What is missing in the general interpretation of events in Iraq is a dispassionate depiction of what is going on and analysis of what it means. In a recent New Yorker profile of general Brent Scowcroft, national security adviser to the first Bush president, George H. W. Bush complimented his adviser and indicted his son's administration by stating that Scowcroft "was very good about making sure that we did not simply consider the 'best case', but instead considered what it would mean if things went our way, and also if they did not".
To his credit, Clemons does his part to point out the very real flaws in the latest elections, absent hyperbole and grand proclamations - do go read. Such an appraisal should help us to keep this electoral event in perspective and take steps in the months ahead to correct the flaws and maximize the beneficial potential. But correcting flaws, and righting the course, first requires an honest, objective cataloguing of those flaws and detours. This is not the Bush administration's strong suit. But it's the presidency we have, if not the one we want.

[UPDATE: They don't call him Swopa-damus for nuthin'. Swopa's been right about this stuff more than almost anyone else I've read. And I think he was right again. Here's his look at the prelimenary results from the Iraq elections - which looks a lot like his prediction for the prelimenary results from the Iraq elections.
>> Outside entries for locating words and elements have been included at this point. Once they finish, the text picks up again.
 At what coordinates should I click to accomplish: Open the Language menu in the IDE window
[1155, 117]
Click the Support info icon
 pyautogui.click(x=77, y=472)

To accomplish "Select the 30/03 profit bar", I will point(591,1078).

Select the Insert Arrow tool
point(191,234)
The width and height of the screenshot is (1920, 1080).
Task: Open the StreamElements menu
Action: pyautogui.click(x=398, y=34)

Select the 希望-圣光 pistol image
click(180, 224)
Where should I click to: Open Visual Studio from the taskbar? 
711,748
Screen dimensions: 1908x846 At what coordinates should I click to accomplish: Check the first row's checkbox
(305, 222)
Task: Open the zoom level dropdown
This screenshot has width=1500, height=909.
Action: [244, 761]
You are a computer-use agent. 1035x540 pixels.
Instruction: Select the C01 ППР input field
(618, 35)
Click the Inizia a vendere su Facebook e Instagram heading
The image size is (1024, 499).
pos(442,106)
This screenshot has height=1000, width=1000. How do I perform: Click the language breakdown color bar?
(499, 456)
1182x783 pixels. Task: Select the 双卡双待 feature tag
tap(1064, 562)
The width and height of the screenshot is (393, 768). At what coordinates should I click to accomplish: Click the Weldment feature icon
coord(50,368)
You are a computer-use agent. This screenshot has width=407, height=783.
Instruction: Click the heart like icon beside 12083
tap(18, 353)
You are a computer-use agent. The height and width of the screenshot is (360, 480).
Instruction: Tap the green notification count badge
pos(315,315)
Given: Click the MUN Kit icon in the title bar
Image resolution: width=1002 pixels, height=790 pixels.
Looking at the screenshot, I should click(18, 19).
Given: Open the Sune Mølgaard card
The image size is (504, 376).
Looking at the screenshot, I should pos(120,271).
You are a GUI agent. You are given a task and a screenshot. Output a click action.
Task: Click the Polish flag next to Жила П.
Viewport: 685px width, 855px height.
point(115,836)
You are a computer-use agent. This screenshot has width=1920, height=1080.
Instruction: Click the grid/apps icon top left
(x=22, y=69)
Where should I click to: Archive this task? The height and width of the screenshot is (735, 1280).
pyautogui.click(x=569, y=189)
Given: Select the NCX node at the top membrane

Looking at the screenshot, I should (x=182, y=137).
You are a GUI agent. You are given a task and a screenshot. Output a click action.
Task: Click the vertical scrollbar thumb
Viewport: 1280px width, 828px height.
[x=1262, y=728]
Shorter version, of an already succinct post: the UIA did well, again, and the secular American favorite, Ahmad Chalabi Iyad Allawi didn't meet the lofty expectations in the American commentariat. I would say that part of the unvarnished truth telling (as per above) should include a section on how the Iraqi voting population is not as enamored with CIA-linked former Baathists as we would like and that Iranian and Islamist influence will be a force to reckon with in Iraq for years to come. This isn't necessarily a deal breaker in terms of Democracy and the future of Iraq, but the sooner we understand this, the better. It should at least tame some of the messianic rhetoric writ large. From Swopa:

Meanwhile, speaking of secular candidates with meager vote totals, there's this heartwarming tidbit from the Financial Times:

The Iraqi National Congress of controversial Shia politician Ahmed Chalabi, tipped as a possible prime ministerial candidate, did much worse than many had expected, taking only 0.36 per cent of the vote in Baghdad and 0.34 per cent in Basra.
Ahmad Chalabi: still not ready to take over Iraq and normalize relations with Israel. That shouldn't really be news.]